Darum gehts
- Junge Ärzte gründen Vereinigung und wehren sich gegen Verzögerungen bei Facharzttiteln
- Wartezeit für Facharzttitel von 2 bis 3 Monaten auf 12 Monate gestiegen
- Behörde kommt nicht vorwärts, bisher schaltete sich der Bund nicht ein
Rund 150 junge Ärzte haben die Vereinigung «Nachwuchsmedizin Schweiz» gegründet. Ein wesentlicher Grund dafür: Sie hadern mit dem Schweizerischen Institut für ärztliche Weiter- und Fortbildung (SIWF). Es ist die einzige Organisation in der Schweiz, die Fachärzten die Zertifizierung erteilen darf. Das Papier ist für das Betreiben einer Praxis oder für Führungspositionen in Spitälern unerlässlich.
Das Problem: Das Institut benötigt mittlerweile zwölf Monate für die Ausstellung des Zertifikats. Mehr als 2500 Gesuche sind hängig. Die Ärzte stören sich nun an der «inakzeptablen Blockade».
Denn die Verzögerung kann verheerende Folgen haben. «Für einige Kollegen ist es ein Drama», sagt Alexis Bikfalvi, Assistenzarzt für Anästhesie am Universitätsspital in Lausanne VD. Er berichtet von einem Arzt, der daran ist, eine Praxis zu übernehmen, die Räume bereits gemietet und eine Praxisassistentin eingestellt hat. Nun könne er nicht arbeiten und müsse die Praxis finanzieren. Fachärzte in Spitälern bekommen ohne den offiziellen Titel zudem tiefere Löhne.
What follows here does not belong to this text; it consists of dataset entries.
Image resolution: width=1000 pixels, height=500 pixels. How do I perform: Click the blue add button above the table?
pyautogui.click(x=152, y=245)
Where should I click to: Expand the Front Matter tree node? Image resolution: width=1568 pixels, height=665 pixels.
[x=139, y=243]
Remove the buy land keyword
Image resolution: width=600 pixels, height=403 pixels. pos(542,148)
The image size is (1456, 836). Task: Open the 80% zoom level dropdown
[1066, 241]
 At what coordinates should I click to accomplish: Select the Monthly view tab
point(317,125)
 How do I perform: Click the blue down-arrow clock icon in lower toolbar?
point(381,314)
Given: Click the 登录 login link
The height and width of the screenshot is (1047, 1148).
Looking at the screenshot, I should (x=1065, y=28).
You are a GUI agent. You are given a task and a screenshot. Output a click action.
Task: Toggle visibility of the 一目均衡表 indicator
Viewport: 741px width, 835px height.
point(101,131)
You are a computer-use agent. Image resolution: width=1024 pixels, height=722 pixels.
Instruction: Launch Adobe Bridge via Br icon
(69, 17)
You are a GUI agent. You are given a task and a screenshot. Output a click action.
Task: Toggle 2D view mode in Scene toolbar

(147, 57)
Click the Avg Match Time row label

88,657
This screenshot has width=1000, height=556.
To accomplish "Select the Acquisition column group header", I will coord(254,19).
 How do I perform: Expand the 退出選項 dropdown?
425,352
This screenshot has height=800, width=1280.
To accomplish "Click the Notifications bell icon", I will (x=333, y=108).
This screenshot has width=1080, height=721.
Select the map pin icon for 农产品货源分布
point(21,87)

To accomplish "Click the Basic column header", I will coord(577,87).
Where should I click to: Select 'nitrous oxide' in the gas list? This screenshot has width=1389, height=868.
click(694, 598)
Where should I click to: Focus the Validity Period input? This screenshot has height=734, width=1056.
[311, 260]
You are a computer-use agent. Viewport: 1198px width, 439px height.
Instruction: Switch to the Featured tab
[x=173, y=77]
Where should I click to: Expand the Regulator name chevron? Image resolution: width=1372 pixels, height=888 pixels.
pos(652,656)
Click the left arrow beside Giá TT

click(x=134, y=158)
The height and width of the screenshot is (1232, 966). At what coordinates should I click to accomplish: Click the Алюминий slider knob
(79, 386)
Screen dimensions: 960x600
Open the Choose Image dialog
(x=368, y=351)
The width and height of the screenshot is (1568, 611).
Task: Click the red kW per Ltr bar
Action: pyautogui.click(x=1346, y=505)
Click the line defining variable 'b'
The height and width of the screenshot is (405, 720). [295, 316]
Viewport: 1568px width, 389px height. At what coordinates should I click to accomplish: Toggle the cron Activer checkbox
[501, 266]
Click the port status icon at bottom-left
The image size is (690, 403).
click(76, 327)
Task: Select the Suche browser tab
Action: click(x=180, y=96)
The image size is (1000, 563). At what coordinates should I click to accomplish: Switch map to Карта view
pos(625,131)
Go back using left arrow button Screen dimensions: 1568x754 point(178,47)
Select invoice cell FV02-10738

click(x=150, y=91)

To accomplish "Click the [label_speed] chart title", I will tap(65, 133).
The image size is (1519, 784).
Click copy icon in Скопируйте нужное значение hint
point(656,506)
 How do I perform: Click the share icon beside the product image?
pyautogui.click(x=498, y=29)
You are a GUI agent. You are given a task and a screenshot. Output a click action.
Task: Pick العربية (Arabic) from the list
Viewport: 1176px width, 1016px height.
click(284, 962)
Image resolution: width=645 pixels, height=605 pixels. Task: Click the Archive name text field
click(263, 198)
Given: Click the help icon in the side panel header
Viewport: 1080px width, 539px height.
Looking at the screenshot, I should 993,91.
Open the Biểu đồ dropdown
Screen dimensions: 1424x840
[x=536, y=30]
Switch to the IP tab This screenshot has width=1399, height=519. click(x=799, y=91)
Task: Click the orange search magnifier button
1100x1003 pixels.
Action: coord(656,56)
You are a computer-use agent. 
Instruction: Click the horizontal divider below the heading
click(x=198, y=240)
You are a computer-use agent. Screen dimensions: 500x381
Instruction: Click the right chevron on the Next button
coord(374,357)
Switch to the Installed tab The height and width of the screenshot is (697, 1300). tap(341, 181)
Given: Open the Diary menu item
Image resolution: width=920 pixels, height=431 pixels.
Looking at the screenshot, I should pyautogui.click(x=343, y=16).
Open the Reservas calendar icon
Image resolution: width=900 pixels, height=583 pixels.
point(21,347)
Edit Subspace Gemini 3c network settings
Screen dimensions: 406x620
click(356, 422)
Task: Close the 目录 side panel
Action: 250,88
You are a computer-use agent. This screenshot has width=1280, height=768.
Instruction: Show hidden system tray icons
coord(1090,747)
Bund soll Kontrolle übernehmen
Die Nachwuchsärzte haben nun ein Protestschreiben an das SIWF verfasst. Zudem richtete der Verband eine Beschwerde an das Eidgenössische Departement des Innern und fordert es auf, die Missstände im SIWF zu beheben. Der Bund müsse die Kontrolle übernehmen, denn: «Die kritische Situation gefährdet nicht nur den medizinischen Nachwuchs, sondern auch die Gesundheitsversorgung der Bevölkerung.»
Zum Hintergrund: Früher dauerte es zwei bis drei Monate, bis das Institut einen Titel ausgestellt hatte. Anfang dieses Jahres wurde die Dauer auf sieben Monate verlängert. Derzeit dauert es ein ganzes Jahr. Die Situation verschlechtert sich rapide, wie Blick im Mai aufgedeckt hatte.
Präsidentin ist weg
Absenzen, Burnouts, Kündigungen, die zunehmende Komplexität der Dossiers und zu penible Überprüfungen erklären die Verzögerungen des Instituts. Unter öffentlichem Druck hat SIWF-Präsidentin Monika Brodmann Maeder Ende September ihr Amt niedergelegt.
Noch im Mai hatte Brodmann Maeder eine Verkürzung der Fristen angekündigt. «Man hat uns versprochen, dass ab 2026 die Frist wieder drei Monate betragen würde», betont Alexis Bikfalvi, «aber das ist völlig illusorisch, denn wir haben jetzt Mitte Oktober und die Frist beträgt zwölf Monate. Ich kann mir nicht vorstellen, wie sich das in zweieinhalb Monaten ändern soll.»
4000 Franken kostet die Erteilung des Titels. Laut Alexis Bikfalvi erwirtschaftet das SIWF jedes Jahr Gewinne und verfügt weitgehend über die finanziellen Mittel, um sich so zu organisieren, dass korrekte Fristen gewährleistet sind. «Das SIWF ist extrem profitabel, es hat eine Monopolstellung. Hätte es Sofortmassnahmen ergriffen und pragmatischere Verfahren eingeführt, hätte es das geschafft.»
Politiker: «Völlig inakzeptabel»
Auch in der Politik regt sich Widerstand. Ende Juli hatte FDP-Nationalrat Cyril Aellen (53, GE) eine Motion eingereicht, in der er forderte, dass die Erteilung der Titel wieder innert einer angemessenen Frist erfolgt. Im August beantragte der Bundesrat die Ablehnung der Motion, da das SIWF «bereits Massnahmen ergriffen habe». Einige Wochen später wurde auf der Website des SIWF selbst eine weitere Verlängerung der Wartezeit auf zwölf Monate angekündigt.
Nationalrat Aellen zeigt sich unzufrieden. «Fristen von zwölf Monaten zu haben, ist völlig inakzeptabel und nicht zu rechtfertigen.»